>> The problem with this is that it requires that the *owner* of a type
>> have a *mutable slot*, and you cannot prevent owners from declaring
>> their slots as mutable. In the example you gave, you could write "let
>> mut var2 = Box { x: 2 }" and it would compile, there's nothing
>> preventing usage of the "mut" at the owner.
>
> Are you saying (if I may lapse into C++ vocab for a moment) that I can't
> hide the copy constructor? Anyone can copy my non-mut struct into a
> mut struct at any time and I don't have any say in the matter?

I'm not very familiar with what exactly a C++ copy constructor is, but
rust-wise it mostly has to do with ownerships and moves. Let's say you
have one type, Box. This type has &mut and & methods (dictating when
they're call-able). The problem is that &mut is dictated by the
*owner* of the box. So if your clone() method hands out another Box,
then if whomever owns the box decides to declare it as mutable "let
mut box = orig_blox.clone()", then they'll be able to call the '&mut'
methods.

You need to provide some method of forbidding calling &mut methods,
which would probably involve leveraging the type system in one way or
another.
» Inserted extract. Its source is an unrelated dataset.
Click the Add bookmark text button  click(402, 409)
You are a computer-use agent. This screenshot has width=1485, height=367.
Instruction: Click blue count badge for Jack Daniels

One way is to have two types. The other I know of is to have
the shadow type parameters below. You basically need to forbid "&mut
self" from ever being possible. Something like Arc can accomplish this
because the Arc *owns* the data. The arc then decides to never hand
out &mut pointers, only & pointers. This is along the same lines as a
second type for you though, which I think you're right in trying to
avoid.

Using a shadow type parameter is kinda like having the ancient rust
idea of "type state", although I don't know how that worked or how
equivalent it is to shadow type parameters.

>> With something like this you can write code that works over generic
>> boxes (immutable or mutable), but you have a clear separation of what
>> a mutable box can do and what a frozen box can do.
>
> Hmm, this looks promising. Not as nice as mut/non but not as bad as
> two unrelated types. What does the declaration/use of these types
> look like syntactically? Does the user write out Mutable and Frozen?

Using this implementation, it's not super-elegant, but it's perhaps
better than having two types:

let mut x = Box::new();
x.set_x(100);
let x = x.freeze();
let y = x.clone();
do spawn { use(&y) }
use(&x);

The difficult comes up whenever you have to name the type

fn foo(t: Box<Frozen>) {} // only works on frozen boxes
fn bar(t: Box<Mutable>) {} // only works on mutable boxes
fn baz<T>(t: Box<T>) {} // works on any flavor of box

I would probably say that the shadow type parameter route is the
direction that you'd want to go in, but maybe I'm missing something!